Mumbai’s luxury Taj Mahal Palace & Tower, favored by royalty, rock stars and tycoons, is opening its century-old heritage rooms almost two years after terrorists attacked guests and staff and set fire to the hotel.

The Taj Mahal The Palace Wing opens on Aug. 15, India’s Independence Day, with guests offered free nights in suites costing as much as $1,450 a night, the hotel’s website says. The Taj, in India’s financial capital, closed after 10 terrorists killed 166 people in November 2008 in attacks that also hit Oberoi Hotels & Resorts, a railway station and a cafe.

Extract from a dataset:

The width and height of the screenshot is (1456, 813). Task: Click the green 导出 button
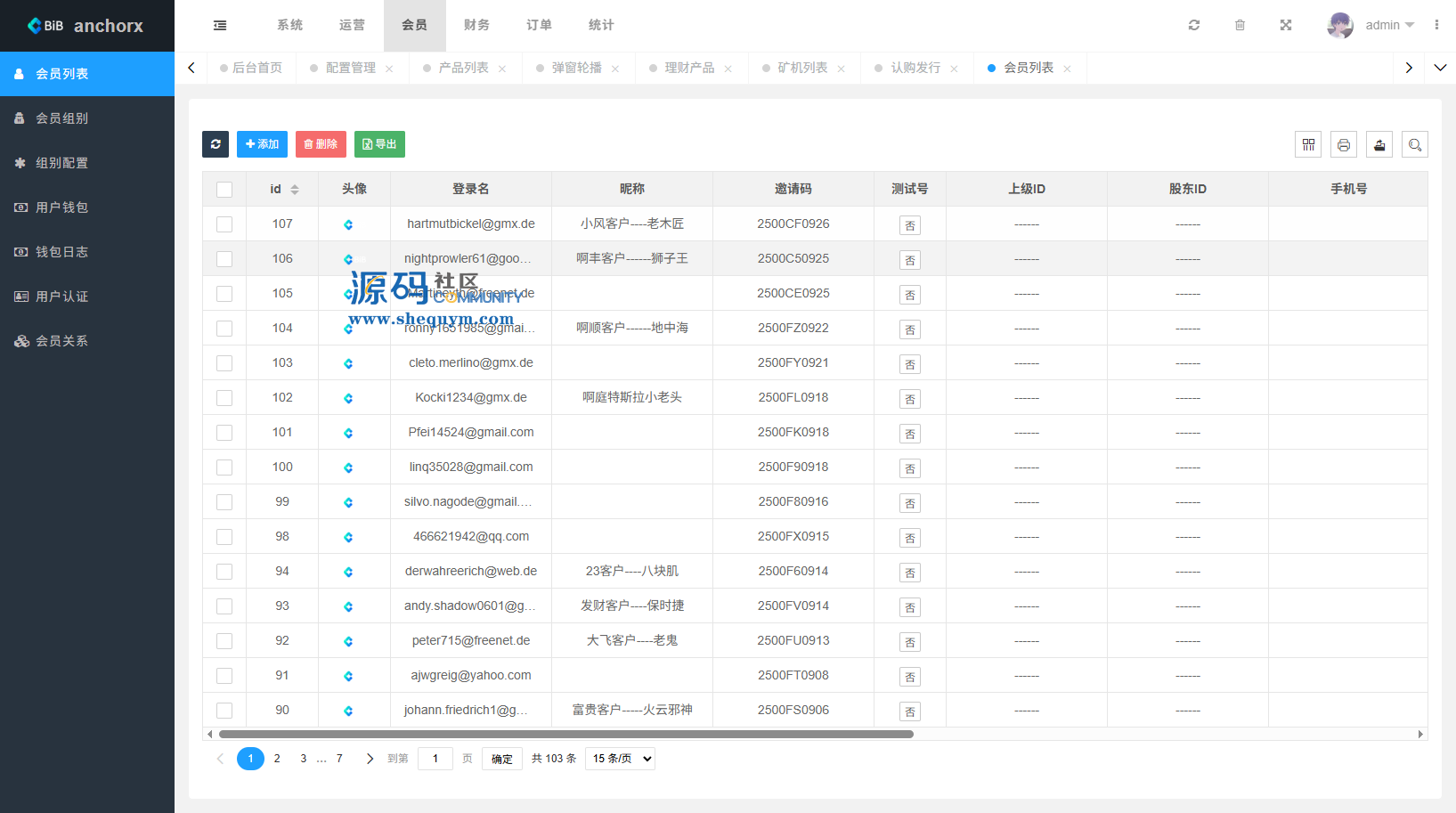tap(379, 144)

“I would definitely come back to stay at the Taj,” said Singapore-based Samir Arora, founder of hedge fund Helios Capital Management Pte. “The best feature about the Taj was its lobby which was always bustling with activity and energy. Just for the fond memories I have of the place and out of respect I will come back.”

Arora, who was chief investment officer at Alliance Capital Management Holding LP’s Indian fund management unit from 1998 to 2003, said the firm held a party at the Taj to mark six years in India, attended by Bollywood star Amitabh Bachchan.

The Taj has spent 1.75 billion rupees ($37 million) to restore the hotel, said Anil Goel, executive director of finance. The heritage wing, renamed the Taj Mahal Palace Mumbai, has been under renovation since gunmen armed with rifles and grenades stormed the 107-year-old hotel, taking hostages and burning rooms that once accommodated Mick Jagger, Jacqueline Onassis, Yehudi Menuhin and Prince Charles.

Beatles Help

A black-and-white photo on the website of the hotel’s owner, Tata Group, recalls the time the Beatles’ George Harrison checked in under an assumed name to study the sitar under Ravi Shankar. Shankar donated one of his sitars for a new duplex suite named after him, which will open later this year in the refurbished Palace wing.

The Taj, on the city’s Colaba waterfront, is aiming to win back customers with a complimentary night for every night spent in its suites and a third night free for every two nights at the Luxury Grande rooms in the restored wing.

A stay in the luxury suite includes 24-hour personalized butler service and airport transfers by Jaguars and Bentleys, says Ajoy Misra, senior vice president of sales and marketing. A complementary bottle of wine, cocktails and hors d’oeuvres at the Palace Lounge along with after-dinner chocolates and cognacs, are part of the offer, according to the hotel’s website.

Italian Marble

The renovation has added amenities such as ergonomic furniture, a home theater system and bathrooms with Italian marble and rain shower heads, the website shows.

The 5,000 square foot (465 square meter) Tata Suite, named after the owner Ratan Tata and the property’s most expensive, will reopen in September, said Raymond Bickson, managing director of Indian Hotels Co., which runs the Taj.

The 285-room Palace wing will include 42 suites of which 19 are themed, such as the Coral, Maratha, Dutch and Dolphin. Grand Luxury Suites are priced at 170,000 rupees a night, while the Luxury and Executive suites will cost 120,000 rupees and 95,000 rupees respectively, according to the website.

The Taj’s tower wing, built in the 1970s, and the Oberoi’s Trident Hotel resumed operations in Dec. 2008.

The Oberoi’s 868 square-foot Premier Suite with ocean views whose rack rate is 90,000 rupees is selling for 50,600 rupees a night and offers a separate living room and two 40 inch flat screen televisions, according to its website. The hotel’s Presidential suites are priced at 300,000 rupees a night.

Mumbai Landmark

The Taj has been a landmark of Indian freedom since before the last garrison of British troops lined up in front of the hotel prior to leaving the country after independence in 1947. Jamsetji Tata is said to have built the Taj Mahal after being refused entry to one of the city’s best hotels, Watson’s, which only allowed whites, the Times of India said in a 2005 article.

The hotel is favored for gatherings by Mumbai’s elite as much as by foreign tourists, hosting parties and events for local glitterati and Bollywood stars such as Yash and Avanti Birla, Parmeshwar Godrej and Aishwarya Rai.